About the Nissan Art Project
The Nissan Art Project was established in 1997 in association with the Irish Museum of Modern Art.
The project was created through the desire to provide meaningful and financial support for artists
working in Ireland. Nissan Art Projects included neon texts from Molly Bloom’s Ulysses monologue in
nine city centre locations by Frances Hegarty and Andrew Stones (1997); the memorable Ghost Ship by
Dorothy Cross (1998) and Dan Shipsides’ Bamboo Scaffolding (2000) at the Carlton Cinema, Dublin.

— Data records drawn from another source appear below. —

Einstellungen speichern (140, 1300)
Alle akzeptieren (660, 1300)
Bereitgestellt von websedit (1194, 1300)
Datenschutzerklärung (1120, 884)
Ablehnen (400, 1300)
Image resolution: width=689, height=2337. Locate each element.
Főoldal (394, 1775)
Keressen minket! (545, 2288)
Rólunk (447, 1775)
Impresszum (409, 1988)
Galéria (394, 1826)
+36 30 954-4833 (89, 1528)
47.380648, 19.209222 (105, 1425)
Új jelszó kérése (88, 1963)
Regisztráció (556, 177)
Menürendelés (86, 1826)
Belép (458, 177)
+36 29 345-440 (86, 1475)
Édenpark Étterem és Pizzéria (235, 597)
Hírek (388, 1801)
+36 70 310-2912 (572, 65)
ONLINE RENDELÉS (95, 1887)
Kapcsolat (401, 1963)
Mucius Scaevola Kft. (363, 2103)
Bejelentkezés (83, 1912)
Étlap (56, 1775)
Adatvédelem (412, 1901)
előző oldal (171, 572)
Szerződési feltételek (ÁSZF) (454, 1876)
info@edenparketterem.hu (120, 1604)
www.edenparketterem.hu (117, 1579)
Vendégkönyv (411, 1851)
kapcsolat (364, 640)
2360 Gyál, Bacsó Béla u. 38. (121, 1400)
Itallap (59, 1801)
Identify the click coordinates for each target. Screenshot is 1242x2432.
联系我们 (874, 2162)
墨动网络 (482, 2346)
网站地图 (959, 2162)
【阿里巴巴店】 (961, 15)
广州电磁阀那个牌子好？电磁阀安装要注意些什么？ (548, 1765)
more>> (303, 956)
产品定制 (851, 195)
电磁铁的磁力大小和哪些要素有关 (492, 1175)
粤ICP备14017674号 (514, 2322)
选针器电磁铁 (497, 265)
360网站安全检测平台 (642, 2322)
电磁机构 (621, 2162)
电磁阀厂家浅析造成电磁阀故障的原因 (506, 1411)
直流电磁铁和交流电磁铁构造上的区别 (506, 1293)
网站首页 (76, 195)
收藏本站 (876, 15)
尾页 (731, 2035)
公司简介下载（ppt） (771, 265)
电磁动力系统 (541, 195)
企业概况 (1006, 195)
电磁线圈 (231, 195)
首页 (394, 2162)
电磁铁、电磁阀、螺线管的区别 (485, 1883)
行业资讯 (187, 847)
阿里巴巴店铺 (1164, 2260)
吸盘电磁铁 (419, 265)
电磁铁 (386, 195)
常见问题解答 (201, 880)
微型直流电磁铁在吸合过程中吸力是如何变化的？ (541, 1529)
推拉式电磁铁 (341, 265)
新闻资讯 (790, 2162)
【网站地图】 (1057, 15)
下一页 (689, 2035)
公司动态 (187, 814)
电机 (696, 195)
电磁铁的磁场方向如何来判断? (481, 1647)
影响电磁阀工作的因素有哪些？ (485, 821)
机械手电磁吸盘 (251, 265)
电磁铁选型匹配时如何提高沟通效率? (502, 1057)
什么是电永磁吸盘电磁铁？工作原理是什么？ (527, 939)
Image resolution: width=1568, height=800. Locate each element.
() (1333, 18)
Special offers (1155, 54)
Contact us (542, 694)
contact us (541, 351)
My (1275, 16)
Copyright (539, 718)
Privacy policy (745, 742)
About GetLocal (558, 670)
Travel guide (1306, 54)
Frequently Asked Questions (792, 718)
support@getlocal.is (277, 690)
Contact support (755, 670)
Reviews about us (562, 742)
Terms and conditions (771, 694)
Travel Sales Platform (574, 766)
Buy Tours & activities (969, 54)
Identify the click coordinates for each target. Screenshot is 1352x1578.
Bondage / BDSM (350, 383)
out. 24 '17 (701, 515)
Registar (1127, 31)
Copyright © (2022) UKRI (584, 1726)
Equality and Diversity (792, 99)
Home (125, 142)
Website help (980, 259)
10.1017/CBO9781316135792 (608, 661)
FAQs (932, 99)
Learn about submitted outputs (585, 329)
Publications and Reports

In 2002, The Nissan Art Project changed its focus and was taken behind the walls of The Royal
Hibernian Academy in Dublin. At this point, the project aimed to give painters in their mid-career
the opportunity to receive their own exhibition and catalogue in the splendid RHA gallery. 2002 saw
the work of John Noel Smith, a Berlin-based Irish painter which was followed by an exhibition by
Barrie Cooke in 2003. In 2004, the Nissan Art Project was represented by Martin Gale, culminating
with an exhibition of work by Stephen McKenna in 2005.
This year the Nissan Art Project once again re-directs its focus to emerging artists. Paul McKinley
is the first artist in this series, McKinley’s exhibition entitled Farewell Chestnut Avenue, was
exhibited in the RHA from Friday 16th March - April 22nd.